Note that the coordinates have column names “chrom”, “chromStart” and “chromEnd”, corresponding to the first three columns of the BED format. These exact column names are required. Alternative names like “chr”, “start”, “end” are NOT recognized.

For the scATAC-seq data, the coordinates are already in var_names. We just need to extract them.

[16]:

atac.var_names[:5]

[16]:

Index(['chr1:3005833-3005982', 'chr1:3094772-3095489', 'chr1:3119556-3120739',
       'chr1:3121334-3121696', 'chr1:3134637-3135032'],
      dtype='object', name='peaks')

[17]:

split = atac.var_names.str.split(r"[:-]")
atac.var["chrom"] = split.map(lambda x: x[0])
atac.var["chromStart"] = split.map(lambda x: x[1]).astype(int)
atac.var["chromEnd"] = split.map(lambda x: x[2]).astype(int)
atac.var.head()

[17]:

	chrom	chromStart	chromEnd
peaks
chr1:3005833-3005982	chr1	3005833	3005982
chr1:3094772-3095489	chr1	3094772	3095489
chr1:3119556-3120739	chr1	3119556	3120739
chr1:3121334-3121696	chr1	3121334	3121696
chr1:3134637-3135032	chr1	3134637	3135032

Graph construction

Now that we have the genomic coordinates for all omics features, we can use the scglue.genomics.rna_anchored_guidance_graph function to construct the guidance graph.
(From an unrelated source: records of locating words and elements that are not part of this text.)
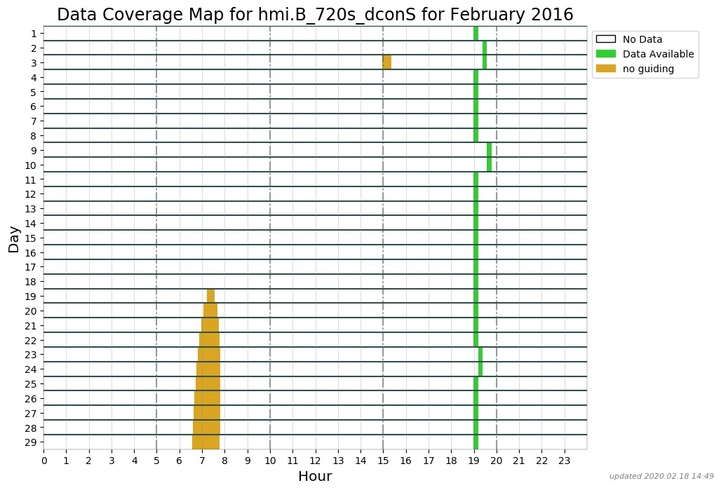Screen dimensions: 721x490
Task: Click the day 29 tick label
Action: tap(31, 442)
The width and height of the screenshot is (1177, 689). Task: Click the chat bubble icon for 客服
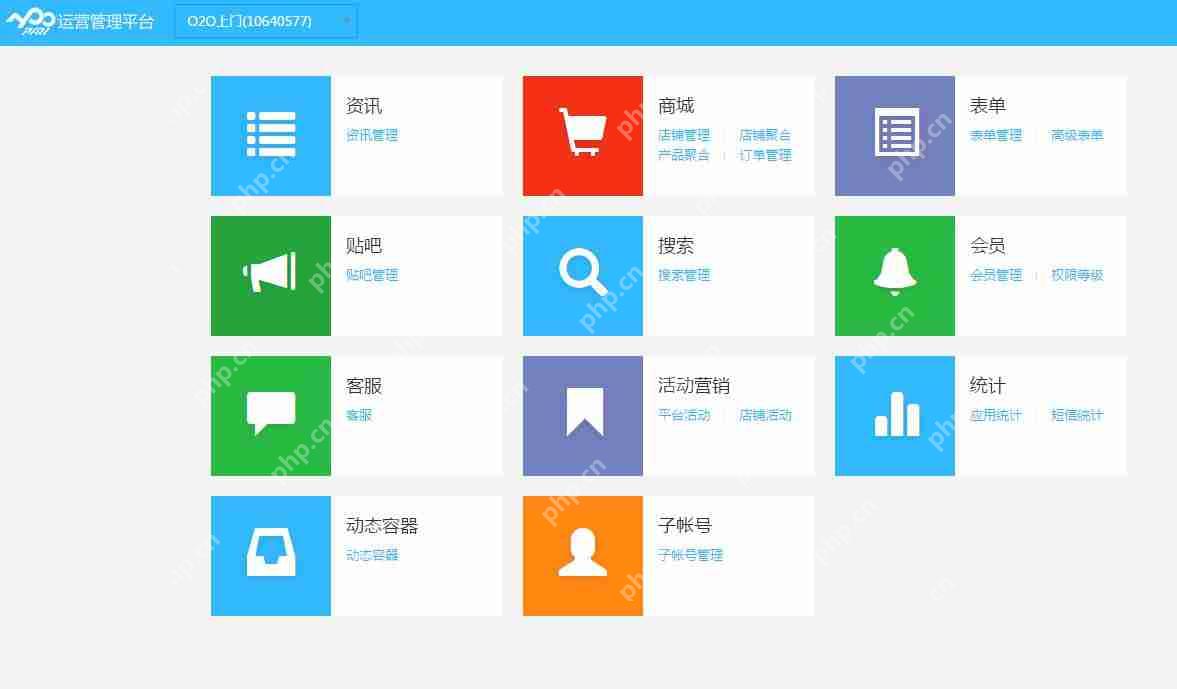[x=270, y=415]
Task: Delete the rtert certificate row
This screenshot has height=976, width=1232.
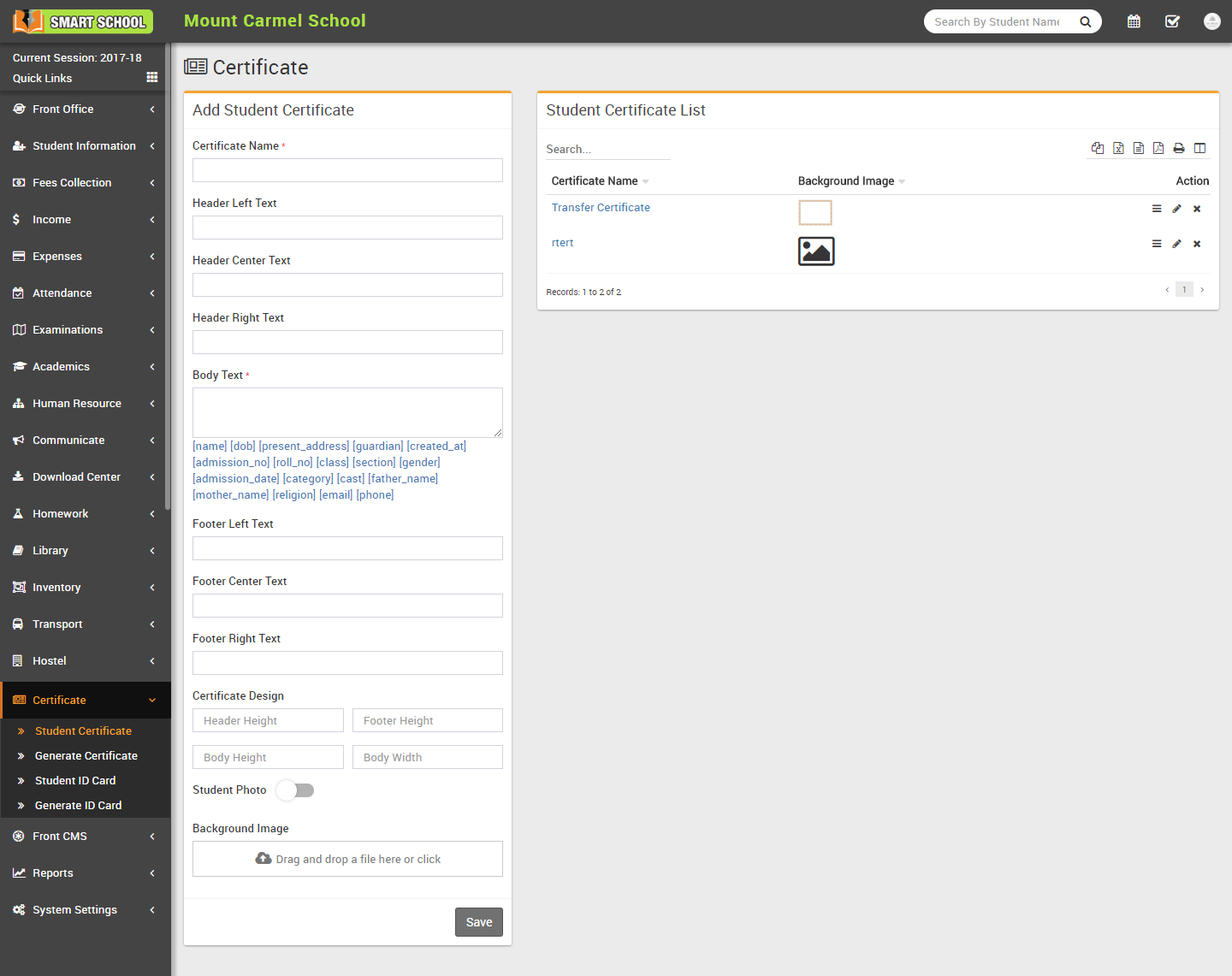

By default, an ATAC peak is connected to a gene if they overlap in either the gene body or promoter region. See the function documentation for adjustable settings.

[18]:

guidance = scglue.genomics.rna_anchored_guidance_graph(rna, atac)
guidance

[18]:

<networkx.classes.multidigraph.MultiDiGraph at 0x7f8e003f1610>

We can verify that the obtained guidance graph complies to all of the previous standards using the scglue.graph.check_graph function.

[19]:

scglue.graph.check_graph(guidance, [rna, atac])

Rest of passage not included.